Carbery, the leading milk price umbrella co-operative for the four west Cork co-ops based out of Ballineen in west Cork, announced annual results for 2023 this week.

The results are similar to other co-ops, down on the exceptional 2022 results, but relatively strong, as it openly supported milk price to suppliers by sharing out a €20 million stability fund it had created.

On Wednesday, Ornua, the umbrella co-op for eight member co-ops in Ireland that among other activities trades butter internationally under the Kerrygold brand, also announced its 2023 results.

Kerrygold is rather uniquely achieving a premium price for a commodity on international markets because it has a grass-fed story behind it.

More specifically, it has a real point of differentiation in that it is a soft yellow butter compared to the hard white butter that you get when butter is made from milk from cows that are predominantly fed indoors on conserved feeds and concentrate.

Irish butter is made from cows grazing fresh grass, and that is the single key point of difference.
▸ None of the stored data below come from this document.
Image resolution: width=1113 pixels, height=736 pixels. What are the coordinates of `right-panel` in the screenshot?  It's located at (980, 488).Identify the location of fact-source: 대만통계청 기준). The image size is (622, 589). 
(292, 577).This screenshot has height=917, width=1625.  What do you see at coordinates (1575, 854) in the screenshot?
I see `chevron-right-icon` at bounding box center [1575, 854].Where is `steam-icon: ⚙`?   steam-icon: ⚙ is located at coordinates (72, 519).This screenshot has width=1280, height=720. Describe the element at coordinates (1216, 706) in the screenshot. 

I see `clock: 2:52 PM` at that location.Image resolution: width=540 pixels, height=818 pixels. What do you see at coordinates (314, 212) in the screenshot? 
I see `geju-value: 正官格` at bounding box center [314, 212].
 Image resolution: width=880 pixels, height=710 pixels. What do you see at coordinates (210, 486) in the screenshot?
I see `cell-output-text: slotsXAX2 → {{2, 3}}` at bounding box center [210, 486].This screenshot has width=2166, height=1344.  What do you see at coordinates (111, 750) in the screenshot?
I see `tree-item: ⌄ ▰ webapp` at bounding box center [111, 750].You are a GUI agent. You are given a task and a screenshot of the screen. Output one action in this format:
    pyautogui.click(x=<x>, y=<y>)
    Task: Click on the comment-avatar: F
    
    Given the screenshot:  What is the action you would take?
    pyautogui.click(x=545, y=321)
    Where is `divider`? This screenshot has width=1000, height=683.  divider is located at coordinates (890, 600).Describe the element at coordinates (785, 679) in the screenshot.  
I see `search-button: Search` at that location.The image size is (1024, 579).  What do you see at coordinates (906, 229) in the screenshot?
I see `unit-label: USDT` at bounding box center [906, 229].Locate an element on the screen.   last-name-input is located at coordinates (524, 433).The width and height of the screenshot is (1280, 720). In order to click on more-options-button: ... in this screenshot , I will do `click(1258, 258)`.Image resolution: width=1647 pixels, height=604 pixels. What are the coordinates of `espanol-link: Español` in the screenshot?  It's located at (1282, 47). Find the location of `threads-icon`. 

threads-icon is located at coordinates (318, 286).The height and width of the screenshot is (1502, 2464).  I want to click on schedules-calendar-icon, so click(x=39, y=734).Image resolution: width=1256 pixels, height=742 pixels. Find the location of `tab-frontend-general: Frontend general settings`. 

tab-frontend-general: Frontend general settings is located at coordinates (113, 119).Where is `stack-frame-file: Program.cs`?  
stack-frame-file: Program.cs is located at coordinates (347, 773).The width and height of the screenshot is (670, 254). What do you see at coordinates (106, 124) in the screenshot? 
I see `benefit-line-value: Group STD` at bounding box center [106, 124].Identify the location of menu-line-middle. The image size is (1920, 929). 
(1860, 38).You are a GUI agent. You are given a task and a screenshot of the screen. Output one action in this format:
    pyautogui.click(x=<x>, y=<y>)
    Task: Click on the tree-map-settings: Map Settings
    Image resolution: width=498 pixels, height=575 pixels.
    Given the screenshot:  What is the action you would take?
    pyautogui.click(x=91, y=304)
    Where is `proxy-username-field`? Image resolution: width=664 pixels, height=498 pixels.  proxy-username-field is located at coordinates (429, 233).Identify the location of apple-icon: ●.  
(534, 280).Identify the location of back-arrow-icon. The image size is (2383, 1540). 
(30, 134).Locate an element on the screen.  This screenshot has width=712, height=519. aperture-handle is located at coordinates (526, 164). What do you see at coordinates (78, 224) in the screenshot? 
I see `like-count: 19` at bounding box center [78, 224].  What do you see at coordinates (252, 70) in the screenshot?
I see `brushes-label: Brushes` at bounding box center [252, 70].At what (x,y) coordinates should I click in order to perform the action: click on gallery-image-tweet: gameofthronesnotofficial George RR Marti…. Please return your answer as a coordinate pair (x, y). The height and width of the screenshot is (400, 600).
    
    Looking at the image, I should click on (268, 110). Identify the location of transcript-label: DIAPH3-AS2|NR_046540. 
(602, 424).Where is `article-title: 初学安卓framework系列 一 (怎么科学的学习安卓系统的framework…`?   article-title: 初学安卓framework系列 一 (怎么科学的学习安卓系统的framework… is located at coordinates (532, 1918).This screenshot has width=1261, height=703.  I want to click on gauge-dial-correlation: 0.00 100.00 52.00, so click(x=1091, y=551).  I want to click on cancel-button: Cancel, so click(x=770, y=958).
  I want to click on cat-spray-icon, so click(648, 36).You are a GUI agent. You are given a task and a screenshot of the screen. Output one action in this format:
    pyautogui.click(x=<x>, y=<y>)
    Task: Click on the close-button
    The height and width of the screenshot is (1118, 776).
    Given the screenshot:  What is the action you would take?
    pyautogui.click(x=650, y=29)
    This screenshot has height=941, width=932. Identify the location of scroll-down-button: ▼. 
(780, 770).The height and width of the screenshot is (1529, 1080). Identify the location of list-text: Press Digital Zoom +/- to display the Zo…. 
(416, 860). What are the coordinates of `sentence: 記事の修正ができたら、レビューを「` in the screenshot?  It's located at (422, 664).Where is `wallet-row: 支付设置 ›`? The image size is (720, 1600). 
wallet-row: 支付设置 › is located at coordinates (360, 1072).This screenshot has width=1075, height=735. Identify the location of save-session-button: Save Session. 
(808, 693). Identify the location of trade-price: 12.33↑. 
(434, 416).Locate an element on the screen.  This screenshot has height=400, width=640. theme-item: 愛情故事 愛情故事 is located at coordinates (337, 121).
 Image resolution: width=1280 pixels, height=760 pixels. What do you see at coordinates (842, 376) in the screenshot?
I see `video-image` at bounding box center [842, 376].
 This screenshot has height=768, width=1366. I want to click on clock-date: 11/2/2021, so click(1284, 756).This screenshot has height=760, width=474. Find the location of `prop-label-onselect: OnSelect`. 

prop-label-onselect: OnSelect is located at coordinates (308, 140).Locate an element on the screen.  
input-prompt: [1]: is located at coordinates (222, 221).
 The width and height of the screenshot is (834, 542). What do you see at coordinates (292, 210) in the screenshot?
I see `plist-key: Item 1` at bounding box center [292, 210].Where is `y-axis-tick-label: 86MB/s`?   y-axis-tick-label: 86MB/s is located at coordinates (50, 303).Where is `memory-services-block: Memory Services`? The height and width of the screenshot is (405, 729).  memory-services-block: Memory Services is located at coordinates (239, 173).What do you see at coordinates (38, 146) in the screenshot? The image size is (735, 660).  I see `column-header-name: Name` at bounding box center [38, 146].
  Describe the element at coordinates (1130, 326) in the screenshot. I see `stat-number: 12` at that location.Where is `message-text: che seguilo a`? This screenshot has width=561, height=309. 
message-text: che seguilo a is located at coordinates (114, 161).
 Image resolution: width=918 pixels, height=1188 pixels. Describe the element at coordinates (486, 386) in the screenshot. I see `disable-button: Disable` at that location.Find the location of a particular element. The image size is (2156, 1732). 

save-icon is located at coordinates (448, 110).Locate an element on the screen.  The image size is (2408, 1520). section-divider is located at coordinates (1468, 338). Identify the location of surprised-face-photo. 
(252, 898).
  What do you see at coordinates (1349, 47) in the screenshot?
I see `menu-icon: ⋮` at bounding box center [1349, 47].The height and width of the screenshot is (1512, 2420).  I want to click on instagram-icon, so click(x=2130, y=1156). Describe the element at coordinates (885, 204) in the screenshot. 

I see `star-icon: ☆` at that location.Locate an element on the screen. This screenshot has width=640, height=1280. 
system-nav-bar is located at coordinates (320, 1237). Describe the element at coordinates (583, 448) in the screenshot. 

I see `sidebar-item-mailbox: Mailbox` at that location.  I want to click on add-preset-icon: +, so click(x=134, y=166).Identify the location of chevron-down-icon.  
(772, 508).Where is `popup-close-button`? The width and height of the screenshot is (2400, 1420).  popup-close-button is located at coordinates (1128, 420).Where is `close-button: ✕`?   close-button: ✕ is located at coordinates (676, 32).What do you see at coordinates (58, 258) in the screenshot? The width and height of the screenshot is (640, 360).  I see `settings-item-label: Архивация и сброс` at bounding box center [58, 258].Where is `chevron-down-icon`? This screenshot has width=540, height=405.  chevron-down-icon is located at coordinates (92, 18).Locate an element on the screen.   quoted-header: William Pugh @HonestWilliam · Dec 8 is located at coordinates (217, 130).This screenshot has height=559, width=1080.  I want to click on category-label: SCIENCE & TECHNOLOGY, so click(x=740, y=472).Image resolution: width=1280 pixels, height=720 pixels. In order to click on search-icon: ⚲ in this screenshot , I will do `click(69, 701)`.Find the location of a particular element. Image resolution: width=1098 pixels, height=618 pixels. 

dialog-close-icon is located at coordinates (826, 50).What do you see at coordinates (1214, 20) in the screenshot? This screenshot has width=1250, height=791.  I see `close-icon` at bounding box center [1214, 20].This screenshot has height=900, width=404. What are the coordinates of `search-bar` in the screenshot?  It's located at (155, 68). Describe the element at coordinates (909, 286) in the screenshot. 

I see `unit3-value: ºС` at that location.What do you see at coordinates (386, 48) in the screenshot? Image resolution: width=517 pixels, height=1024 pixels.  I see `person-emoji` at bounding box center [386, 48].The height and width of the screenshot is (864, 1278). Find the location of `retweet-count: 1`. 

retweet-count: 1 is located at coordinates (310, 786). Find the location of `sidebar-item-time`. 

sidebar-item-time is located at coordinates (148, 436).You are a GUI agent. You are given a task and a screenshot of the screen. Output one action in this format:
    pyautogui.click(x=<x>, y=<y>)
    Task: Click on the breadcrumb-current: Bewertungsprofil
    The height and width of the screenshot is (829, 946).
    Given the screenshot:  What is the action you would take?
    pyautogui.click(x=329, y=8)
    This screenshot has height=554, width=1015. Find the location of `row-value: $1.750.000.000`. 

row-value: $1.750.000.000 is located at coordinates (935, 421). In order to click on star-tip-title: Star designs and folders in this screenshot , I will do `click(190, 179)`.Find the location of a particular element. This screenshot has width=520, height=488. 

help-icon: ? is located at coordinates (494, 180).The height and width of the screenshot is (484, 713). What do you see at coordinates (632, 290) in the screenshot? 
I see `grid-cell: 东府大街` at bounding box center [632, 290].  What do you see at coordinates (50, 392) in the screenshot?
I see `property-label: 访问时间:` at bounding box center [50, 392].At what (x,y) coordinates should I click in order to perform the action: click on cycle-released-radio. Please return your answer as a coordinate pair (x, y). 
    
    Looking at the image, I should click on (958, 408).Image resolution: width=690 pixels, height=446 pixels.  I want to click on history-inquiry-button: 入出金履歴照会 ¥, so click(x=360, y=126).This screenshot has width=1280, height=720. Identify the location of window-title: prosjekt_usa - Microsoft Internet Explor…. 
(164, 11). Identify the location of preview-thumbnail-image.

The Ornua financial results, similar to the Carbery results, followed a similar downward trend relative to 2022, when commodity prices hit highs nobody ever expected.


However, the core premium producing Ornua business remains solid when you allow for the various global market movements.

Ornua has a pricing structure with its members that rewards quality. So if the product specification from its members hits a standard, the returns to the milk processor are improved.

The fundamental change in direction of Ornua to get involved in milk processing over ten years ago in Kerrygold Park in Michelstown, now means that Ornua has capacity to produce over 80,000 tonnes of butter at this facility.

Currently it is doing half this amount. So the building blocks for more control, quality and premium are in place – now all it needs is the raw product.

So to stand back from the detail, in both Carbery and Ornua the annual financial results are based on something different that the rest of the world can’t deliver.

However, the 2023 results do nothing to recognise what is happening at farm level as the rug is being pulled from under farmers.

A downward pressure on stocking rate coupled with non-market incentives are driving change.

Small tweaks

What might seem like small tweaks have the potential to be much more damaging to future results for the likes of Carbery and Ornua.

Ironically, this change at farm level in how milk is produced could erode the very basis of the unique characteristics Kerrygold has.

Ultimately, this is down to the milk suppliers in west Cork and other parts of Ireland that will be forced to produce more milk from conserved forages and concentrates than grazed grass.

This is not to absolve milk suppliers of wrongdoing on nutrient management. Farm practice must improve, and the majority are continuously improving and investing.

However, imposing an EU-derived political consensus decision on stocking rate, on a part of the EU that can utilise nutrients differently and efficiently to others, is not in the best interests of Irish farmers.

A key question remains – who owns this problem? Neither of the two powerhouses we met this week are directly involved in owning it, yet both are utterly dependent on the result.

Ornua, while completely dependent on the product from its shareholders, is at arm’s length from the suppliers. Carbery, similarly, is the umbrella for the west Cork co-ops, and probably feels the individual co-ops are more responsible for this one.

The Minister and other politicians can talk positively about supporting farmers, but the battle for land use continues, and actions speak louder than words.

Instead of balance between sectors, policies are only furthering the existing imbalance. We have significantly less tillage and sucklers.

We have more grassland taken by dairy farmers to dilute paper stocking rates, sending them in the wrong direction, and huge non-market led subsidies to some sectors that create more distortion.

The fact everybody has responsibility might actually mean nobody is taking responsibility and what happens, just happens. What happens on Nitrates will be the defining policy decision of this decade at least facing all farmers.

Circular food

Last week at a gathering of global scientists in Belfast, Teagasc director Frank O’Mara, in his position as chair of the European Animal Task Force outlined the case for livestock to be part of a sustainable circular food system.

He suggested that efficiency can be good, but it might not measure circularity, biodiversity, soil quality and social aspects.

Ireland has a lot of these qualities, but again the direction of travel is further away from some of these.

So we must fight to preserve what is good and reduce the pressures. Reducing stocking rates is not the singular solution.

If other European countries can get a ground rule change to allow outputs from anaerobic digesters be allowed offset purchased nutrients, then Ireland deserves change.

We should be able to negotiate change to allow small scale, family, grass-based farming and tillage continue in a balanced, sustainable way and be more efficient in the wider sense.